Perhaps when you are a young scientist you need publications and you want to speed up [that process] but I think we are all learning that the number of papers is not the issue; that is not the goal. So I would prefer to have really full and complete studies. I don't want just potential markers, [so] that at the end of the paper we have just another potential marker of this kind of cancer. No. I want that at the end a commercial company will look at it and say, "Oh, gosh, we have to test it," because [the researchers] did enough studies. They looked at, say, 400 patients. I'm not asking for studies with 1,500 multi-cohort patients, because that would be impossible, but to have one or two cohorts with large populations that people can look at and say that is potentially very interesting.
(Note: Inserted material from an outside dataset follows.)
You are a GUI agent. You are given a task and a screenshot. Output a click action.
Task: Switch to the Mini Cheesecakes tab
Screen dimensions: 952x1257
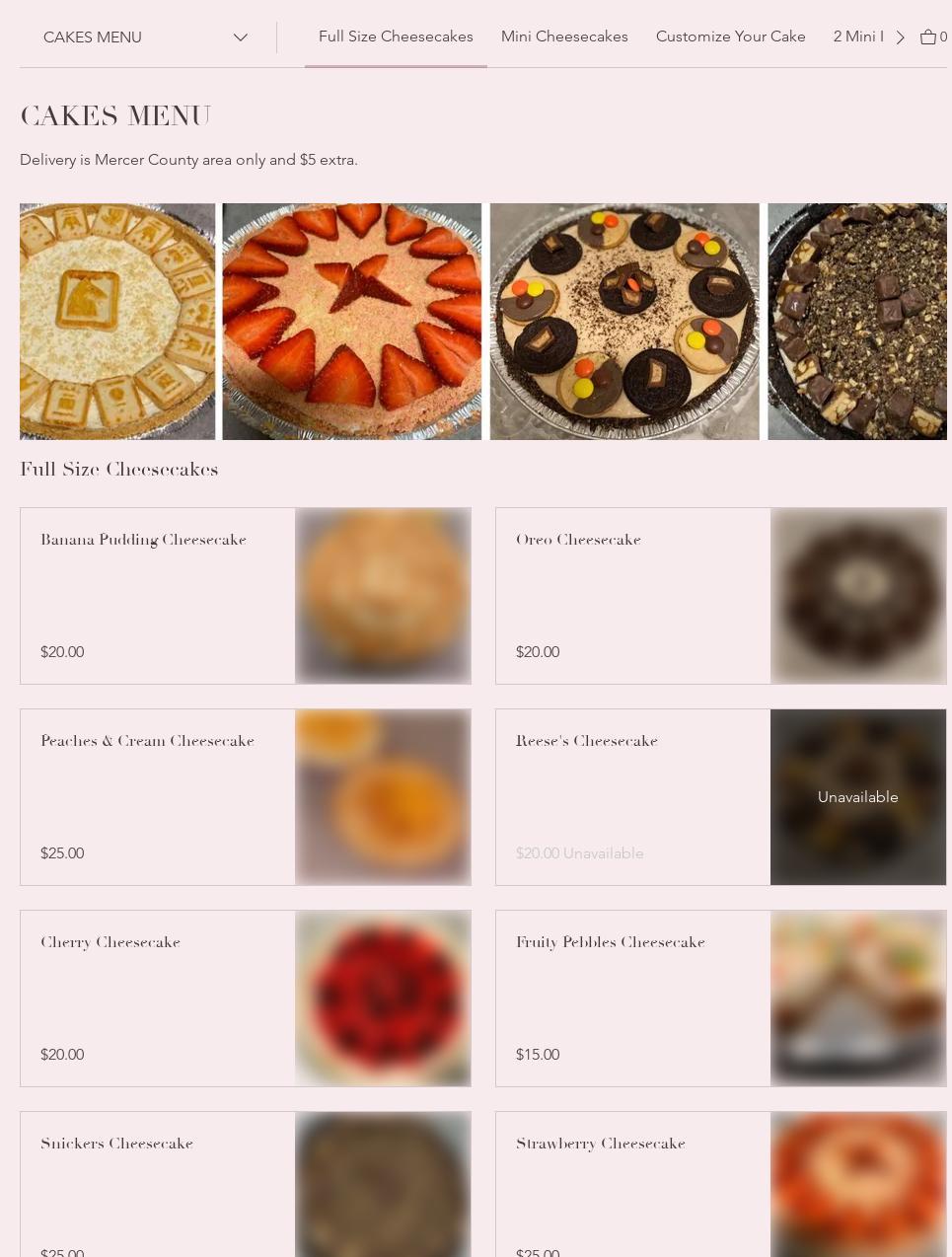pyautogui.click(x=564, y=37)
This is not just a potential marker, it is a marker.

In speaking to scientists at commercial clinical labs like Quest or Laboratory Corporation of America, it seems many times they are frustrated with what they see as the low quality of protein biomarker studies coming out of academia. Do you think this journal will help to remedy that?

The example that I know well, because I am working in it, is stroke. And, sure, at the beginning when we were going to see some of the diagnostic companies, we were very naive. I think we have had a time window to learn in the last ten years. And I think a number of people have become mature [in terms of understanding diagnostic companies' needs and expectations]. For example, in stroke, throughout the whole process we have companies involved, and they are giving feedback on what they think, and then we are trying also on our side to modulate their view. Because many of them are not completely clear on what will be the intended use. So that is also up to us and the specialists in the disease and clinicians in that disease to try to move a little bit the view and [establish] what is the real utility for the physician and the patient at the end of the day. So this type of work should be fully iterative among the different actors and the patient associations as well.

You do [a biomarker discovery study] in proteomics and you have a nice verification, but then people don't follow the next step of the story [because] it comes out two years later [in a different journal] and people forget about it. So that's why I think we should move a little bit [toward having it all in one journal], and I think things are moving a little bit [in that direction]. I think the momentum is right for that.